Guizot pertenceu à Academia Francesa. Faleceu em 1874, aos 87 anos de idade.

"Passar a França pós-revolucionária a limpo", esse poderia ter sido o princípio inspirador dos chamados doutrinários, Guizot à testa. Quanto ao nome dessa corrente, explica Rosanvallon: "A denominação de doutrinários, que parece ter sido utilizada pela primeira vez em 1817 nos corredores da Câmara dos Deputados, referia-se no início unicamente a Camille Jordan, de Broglie e Royer-Collard. A expressão caracterizará em seguida a corrente indissociavelmente intelectual e política que se estruturará progressivamente ao redor de Guizot, aparecendo este após 1820 como o verdadeiro líder do que no início não era mais do que um pequeno grupo de parlamentares". O grupo dos doutrinários esteve também integrado por Benjamin Constant (como figura precursora), Remusat e de Serre. Tocqueville, como frisa Ubiratan Macedo, "a rigor, não pode ser agregado aos doutrinários mas é impensável sem eles e corresponde certamente ao corolário de sua obra".

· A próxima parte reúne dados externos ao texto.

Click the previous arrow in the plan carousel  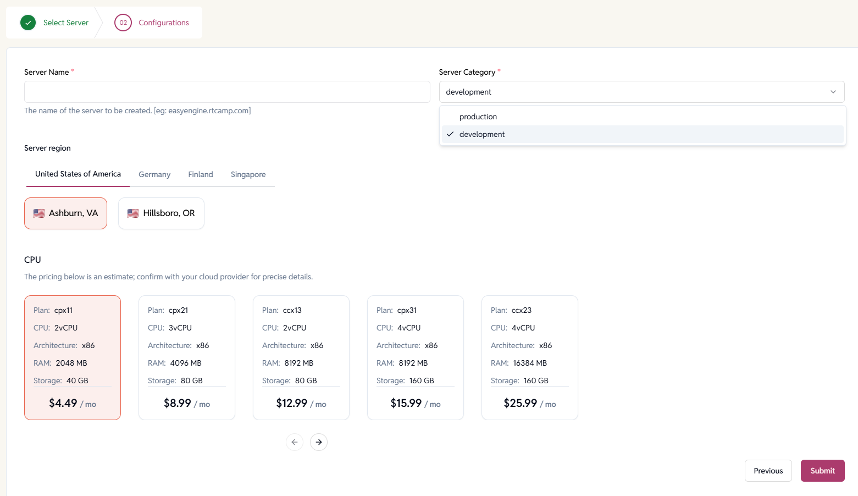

O projeto político de Guizot correspondia, ainda segundo Rosanvallon, na obra citada, ao ideal de "finalizar a Revolução, construir um governo representativo estável, estabelecer um regime que, fundado na Razão, garantisse as liberdades. Esses objetivos definem a tripla tarefa que se impõe a si mesma a geração liberal nascida com o século. Tarefa indissoluvelmente intelectual e política, que especifica um momento bem determinado do liberalismo francês: aquele durante o qual o problema é prevenir a volta de uma ruptura mortal entre a afirmação das liberdades e o desenvolvimento do fato democrático. Momento conceptual que coincide com o período histórico (da Restauração e da Monarquia de Julho), no curso do qual essa tarefa está praticamente na ordem do dia e que se distingue, ao mesmo tempo, do momento ideológico, que prolonga a herança das Luzes, e do momento democrático, que se inicia depois de 1848 (...)".  (Ver também CONSTANT, Benjamin e História da civilização na Europa, de GUIZOT, François).